Graduate Research Seminar I/II

Evidence for the alignment of quasar radio polarizations with large quasar group axes

Daniel Wysocki • • journal_club

Paper

“Evidence for the alignment of quasar radio polarizations with large quasar group axes” by Pelgins and Hutsemekers.

http://arxiv.org/abs/1604.03937v1

Summary

A number of studies have shown that quasar polarization vectors are not random, but preferentially align with the axes of the large quasar groups (LQGs) to which they belong. These studies have been mostly limited to low redshift (z < 1) as they needed to resolve the shapes of the galaxies. A recent study has shown this to hold for two LQGs at z ~ 1.3.
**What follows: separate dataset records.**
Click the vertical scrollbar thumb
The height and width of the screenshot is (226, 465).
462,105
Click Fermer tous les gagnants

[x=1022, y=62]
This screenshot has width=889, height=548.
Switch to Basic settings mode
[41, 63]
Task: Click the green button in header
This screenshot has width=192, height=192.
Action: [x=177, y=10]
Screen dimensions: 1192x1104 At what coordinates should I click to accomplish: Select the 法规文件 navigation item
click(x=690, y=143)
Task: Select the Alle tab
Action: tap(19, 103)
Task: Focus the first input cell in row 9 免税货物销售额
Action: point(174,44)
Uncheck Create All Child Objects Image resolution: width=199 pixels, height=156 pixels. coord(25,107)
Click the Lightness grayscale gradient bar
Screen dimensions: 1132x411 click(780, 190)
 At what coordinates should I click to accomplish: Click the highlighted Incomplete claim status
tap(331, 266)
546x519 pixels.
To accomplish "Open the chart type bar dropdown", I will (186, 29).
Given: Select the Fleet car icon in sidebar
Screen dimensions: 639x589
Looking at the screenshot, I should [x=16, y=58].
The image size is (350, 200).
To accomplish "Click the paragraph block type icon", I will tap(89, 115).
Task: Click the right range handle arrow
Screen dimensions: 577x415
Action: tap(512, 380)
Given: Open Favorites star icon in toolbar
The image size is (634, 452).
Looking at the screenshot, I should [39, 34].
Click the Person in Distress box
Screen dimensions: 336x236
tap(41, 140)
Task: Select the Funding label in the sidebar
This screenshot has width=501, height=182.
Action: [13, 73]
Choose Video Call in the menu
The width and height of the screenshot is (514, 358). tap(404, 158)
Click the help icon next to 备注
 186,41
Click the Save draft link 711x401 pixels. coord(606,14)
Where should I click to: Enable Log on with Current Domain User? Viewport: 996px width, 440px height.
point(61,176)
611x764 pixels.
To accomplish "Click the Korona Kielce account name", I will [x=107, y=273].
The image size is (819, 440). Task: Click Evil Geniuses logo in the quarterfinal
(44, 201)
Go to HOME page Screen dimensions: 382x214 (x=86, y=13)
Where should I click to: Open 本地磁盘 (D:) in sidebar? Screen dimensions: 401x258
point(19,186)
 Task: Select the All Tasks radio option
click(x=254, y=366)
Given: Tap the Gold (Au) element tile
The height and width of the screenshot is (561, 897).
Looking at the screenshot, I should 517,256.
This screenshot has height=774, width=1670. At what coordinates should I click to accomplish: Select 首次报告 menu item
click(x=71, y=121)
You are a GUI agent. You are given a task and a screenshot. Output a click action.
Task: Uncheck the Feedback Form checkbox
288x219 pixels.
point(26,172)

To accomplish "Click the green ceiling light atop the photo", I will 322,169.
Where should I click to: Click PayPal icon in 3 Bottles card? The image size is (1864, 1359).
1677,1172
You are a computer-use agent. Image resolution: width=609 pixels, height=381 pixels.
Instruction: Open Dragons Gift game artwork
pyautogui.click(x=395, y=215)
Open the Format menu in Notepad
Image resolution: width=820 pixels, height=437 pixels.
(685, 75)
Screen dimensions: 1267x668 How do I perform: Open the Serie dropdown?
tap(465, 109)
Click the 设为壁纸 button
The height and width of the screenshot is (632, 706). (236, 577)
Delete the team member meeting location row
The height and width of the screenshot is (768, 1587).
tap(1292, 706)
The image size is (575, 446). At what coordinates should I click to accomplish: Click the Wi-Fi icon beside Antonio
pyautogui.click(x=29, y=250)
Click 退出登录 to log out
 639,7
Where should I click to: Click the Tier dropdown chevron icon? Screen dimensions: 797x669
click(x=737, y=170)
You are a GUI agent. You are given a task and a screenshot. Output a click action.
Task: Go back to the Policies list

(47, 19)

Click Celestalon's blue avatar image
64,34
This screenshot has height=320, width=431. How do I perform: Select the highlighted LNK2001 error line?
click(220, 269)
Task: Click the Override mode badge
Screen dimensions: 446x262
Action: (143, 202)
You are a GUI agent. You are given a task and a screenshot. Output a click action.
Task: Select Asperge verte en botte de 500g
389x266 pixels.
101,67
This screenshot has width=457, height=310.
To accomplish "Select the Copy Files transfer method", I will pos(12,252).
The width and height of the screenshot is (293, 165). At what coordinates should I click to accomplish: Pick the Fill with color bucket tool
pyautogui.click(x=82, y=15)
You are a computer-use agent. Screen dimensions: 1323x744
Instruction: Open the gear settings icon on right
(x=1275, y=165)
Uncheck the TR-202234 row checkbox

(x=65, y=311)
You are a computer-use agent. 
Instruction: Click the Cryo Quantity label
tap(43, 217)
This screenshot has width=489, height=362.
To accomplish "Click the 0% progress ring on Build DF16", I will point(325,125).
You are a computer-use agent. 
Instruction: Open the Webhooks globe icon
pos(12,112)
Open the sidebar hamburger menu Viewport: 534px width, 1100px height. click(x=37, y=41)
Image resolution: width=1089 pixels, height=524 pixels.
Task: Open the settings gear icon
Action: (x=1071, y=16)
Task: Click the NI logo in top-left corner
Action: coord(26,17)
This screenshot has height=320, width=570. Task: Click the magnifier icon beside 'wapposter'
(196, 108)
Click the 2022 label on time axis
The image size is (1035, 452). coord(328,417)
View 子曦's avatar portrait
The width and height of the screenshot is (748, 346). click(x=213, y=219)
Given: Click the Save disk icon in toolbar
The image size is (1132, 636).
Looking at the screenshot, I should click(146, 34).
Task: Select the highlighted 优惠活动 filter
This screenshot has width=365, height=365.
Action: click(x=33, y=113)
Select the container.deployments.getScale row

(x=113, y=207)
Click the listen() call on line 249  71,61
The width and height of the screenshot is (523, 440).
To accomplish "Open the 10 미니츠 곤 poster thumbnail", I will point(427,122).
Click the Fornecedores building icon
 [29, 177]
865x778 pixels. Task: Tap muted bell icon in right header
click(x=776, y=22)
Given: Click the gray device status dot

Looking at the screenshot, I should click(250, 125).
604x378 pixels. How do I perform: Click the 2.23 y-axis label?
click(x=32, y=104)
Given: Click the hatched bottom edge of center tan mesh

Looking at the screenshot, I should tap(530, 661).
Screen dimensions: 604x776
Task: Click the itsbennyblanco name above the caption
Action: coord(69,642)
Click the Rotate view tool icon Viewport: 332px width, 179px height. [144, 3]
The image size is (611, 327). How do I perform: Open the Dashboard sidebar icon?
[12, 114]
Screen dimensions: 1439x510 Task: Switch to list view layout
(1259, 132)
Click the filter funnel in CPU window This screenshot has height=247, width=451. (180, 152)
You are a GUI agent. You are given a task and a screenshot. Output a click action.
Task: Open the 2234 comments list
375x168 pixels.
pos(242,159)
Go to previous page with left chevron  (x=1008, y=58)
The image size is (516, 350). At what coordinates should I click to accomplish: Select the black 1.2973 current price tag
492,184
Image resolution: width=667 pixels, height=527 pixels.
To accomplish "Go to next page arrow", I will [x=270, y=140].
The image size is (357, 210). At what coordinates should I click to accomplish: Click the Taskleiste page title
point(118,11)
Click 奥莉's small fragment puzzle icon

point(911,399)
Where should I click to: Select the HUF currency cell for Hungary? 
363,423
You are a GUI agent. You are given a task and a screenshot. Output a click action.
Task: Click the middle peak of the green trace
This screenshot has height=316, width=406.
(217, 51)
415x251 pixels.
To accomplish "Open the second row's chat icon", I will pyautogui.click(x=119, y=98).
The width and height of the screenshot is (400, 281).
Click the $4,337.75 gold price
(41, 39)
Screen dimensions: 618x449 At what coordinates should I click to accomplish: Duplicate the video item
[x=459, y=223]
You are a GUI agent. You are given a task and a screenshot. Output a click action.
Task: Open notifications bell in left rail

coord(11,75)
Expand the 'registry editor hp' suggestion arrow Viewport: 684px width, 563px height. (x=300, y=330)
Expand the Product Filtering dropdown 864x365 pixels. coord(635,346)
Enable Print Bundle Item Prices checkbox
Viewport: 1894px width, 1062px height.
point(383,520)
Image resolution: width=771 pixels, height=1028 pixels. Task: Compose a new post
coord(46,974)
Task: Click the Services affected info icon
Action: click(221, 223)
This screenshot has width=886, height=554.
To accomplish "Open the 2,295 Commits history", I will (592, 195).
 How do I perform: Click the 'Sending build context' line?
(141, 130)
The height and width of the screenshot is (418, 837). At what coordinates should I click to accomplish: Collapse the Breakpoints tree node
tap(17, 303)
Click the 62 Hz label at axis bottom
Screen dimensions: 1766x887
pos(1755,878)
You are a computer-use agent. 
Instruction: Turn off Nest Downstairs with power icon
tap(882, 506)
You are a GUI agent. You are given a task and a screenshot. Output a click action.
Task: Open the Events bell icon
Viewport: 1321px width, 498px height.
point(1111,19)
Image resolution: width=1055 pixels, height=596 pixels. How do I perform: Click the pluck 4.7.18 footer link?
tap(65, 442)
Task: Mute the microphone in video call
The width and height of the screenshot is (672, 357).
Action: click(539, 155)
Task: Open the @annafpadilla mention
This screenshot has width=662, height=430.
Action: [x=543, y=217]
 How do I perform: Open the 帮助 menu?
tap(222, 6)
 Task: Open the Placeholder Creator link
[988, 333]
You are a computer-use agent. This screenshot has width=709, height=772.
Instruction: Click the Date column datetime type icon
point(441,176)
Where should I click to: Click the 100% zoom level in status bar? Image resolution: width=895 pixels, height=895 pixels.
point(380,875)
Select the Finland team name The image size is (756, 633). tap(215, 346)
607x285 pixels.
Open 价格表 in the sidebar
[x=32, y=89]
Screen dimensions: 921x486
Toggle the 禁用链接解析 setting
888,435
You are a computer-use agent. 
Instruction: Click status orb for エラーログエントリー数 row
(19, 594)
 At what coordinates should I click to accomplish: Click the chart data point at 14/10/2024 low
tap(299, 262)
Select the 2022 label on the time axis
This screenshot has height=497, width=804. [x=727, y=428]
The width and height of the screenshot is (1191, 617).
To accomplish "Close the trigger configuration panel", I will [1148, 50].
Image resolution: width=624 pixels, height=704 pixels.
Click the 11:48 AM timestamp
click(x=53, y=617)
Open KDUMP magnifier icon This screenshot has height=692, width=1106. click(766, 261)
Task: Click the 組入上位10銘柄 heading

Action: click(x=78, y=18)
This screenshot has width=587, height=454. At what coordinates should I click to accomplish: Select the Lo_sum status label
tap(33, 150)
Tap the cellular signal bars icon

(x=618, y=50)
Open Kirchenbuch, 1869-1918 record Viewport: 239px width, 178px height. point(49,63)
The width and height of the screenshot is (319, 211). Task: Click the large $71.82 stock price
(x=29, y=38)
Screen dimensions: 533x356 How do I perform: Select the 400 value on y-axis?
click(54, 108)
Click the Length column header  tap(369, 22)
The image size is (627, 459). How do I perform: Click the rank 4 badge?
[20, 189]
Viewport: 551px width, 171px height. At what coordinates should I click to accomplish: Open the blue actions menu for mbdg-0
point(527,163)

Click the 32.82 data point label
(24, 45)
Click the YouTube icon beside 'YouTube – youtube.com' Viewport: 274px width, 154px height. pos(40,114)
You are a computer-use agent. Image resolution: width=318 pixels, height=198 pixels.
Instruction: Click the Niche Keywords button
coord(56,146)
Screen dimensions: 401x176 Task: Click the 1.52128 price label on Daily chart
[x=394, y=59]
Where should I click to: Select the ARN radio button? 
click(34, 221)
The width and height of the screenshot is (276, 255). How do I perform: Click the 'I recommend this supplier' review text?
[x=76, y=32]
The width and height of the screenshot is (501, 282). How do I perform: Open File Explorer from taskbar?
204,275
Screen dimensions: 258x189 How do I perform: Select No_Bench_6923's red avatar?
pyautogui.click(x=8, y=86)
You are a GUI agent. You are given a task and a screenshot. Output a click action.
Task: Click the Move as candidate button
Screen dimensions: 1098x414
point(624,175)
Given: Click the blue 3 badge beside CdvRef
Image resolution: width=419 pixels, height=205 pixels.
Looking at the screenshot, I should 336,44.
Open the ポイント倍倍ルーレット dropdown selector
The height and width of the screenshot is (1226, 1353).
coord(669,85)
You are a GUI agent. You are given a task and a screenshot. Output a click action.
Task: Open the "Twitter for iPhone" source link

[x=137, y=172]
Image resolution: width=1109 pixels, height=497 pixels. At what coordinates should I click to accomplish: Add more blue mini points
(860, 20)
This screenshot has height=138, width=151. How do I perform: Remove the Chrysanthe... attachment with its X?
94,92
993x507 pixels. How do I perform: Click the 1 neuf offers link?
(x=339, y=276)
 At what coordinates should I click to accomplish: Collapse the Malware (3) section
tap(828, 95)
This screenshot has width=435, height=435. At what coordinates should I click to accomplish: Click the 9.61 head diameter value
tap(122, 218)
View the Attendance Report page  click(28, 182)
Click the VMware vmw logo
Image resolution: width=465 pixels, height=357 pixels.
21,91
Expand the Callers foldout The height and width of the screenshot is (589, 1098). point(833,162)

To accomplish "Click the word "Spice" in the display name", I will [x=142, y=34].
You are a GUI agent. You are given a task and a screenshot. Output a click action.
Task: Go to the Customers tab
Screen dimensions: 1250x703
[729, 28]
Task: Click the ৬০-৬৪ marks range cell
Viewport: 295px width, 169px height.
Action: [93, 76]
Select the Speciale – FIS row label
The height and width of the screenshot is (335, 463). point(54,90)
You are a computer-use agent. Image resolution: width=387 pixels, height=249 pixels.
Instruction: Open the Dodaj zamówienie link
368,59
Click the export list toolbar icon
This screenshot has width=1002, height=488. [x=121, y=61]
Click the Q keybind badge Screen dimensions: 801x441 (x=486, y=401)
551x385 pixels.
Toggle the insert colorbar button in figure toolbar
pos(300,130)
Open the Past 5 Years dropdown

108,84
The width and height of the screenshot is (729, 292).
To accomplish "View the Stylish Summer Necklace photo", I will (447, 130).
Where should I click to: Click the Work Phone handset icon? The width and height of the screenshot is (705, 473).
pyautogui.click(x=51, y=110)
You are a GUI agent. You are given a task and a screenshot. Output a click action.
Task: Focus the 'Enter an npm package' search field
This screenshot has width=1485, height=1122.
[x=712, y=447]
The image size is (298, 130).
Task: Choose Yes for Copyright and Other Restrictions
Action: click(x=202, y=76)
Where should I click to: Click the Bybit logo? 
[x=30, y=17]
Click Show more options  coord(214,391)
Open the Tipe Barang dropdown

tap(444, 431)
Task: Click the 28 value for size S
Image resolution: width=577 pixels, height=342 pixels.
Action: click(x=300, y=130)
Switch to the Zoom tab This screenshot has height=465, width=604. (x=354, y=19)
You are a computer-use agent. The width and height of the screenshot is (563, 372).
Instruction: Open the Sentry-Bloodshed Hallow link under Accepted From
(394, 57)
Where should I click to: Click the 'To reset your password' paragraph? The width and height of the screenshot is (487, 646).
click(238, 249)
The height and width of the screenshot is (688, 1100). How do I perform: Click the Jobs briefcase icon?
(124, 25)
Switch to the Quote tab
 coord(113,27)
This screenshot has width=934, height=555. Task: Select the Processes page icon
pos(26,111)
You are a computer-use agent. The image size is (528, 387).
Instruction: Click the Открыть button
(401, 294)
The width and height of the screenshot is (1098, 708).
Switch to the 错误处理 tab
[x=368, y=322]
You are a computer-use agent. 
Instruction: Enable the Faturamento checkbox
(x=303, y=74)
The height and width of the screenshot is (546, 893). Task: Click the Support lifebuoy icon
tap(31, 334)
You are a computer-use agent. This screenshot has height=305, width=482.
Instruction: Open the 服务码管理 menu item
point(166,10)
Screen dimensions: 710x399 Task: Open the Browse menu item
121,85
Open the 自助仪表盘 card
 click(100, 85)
This study extends this to a large number of LQGs identified by SDSS with z = 1.0 – 1.8. Individual quasar radio polarization measurements were taken from the JVAS/CLASS 8.4GHz surveys. The polarization vector is preferentially perpendicular to the jet axis. They found 185 quasars which satisfied their base criteria.

(Figure 2 on page 3) Position angles of the LQGs are computed in two different ways. While they vary in the number of dimensions considered (2D celestial sphere, 3D comoving positions), they both involve computing the inertia tensor. In the 2D case they use the position angle of the largest eigenvector, and in the 3D case they fit an ellipsoid, and project its major axis onto the celestial sphere. Both methods are roughly equivalent.

To measure the offset in position angle, the position angle from the LQG and an individual quasar are parallel transported to each other, to make the measurements coordinate-independent.

(Figure 3 on page 3) The study ultimately finds that the type of alignment varies with the LQG’s “richness”, m. They find m<10 showing no correlation, 10<m<20 being preferentially parallel, and m>20 being preferentially perpendicular.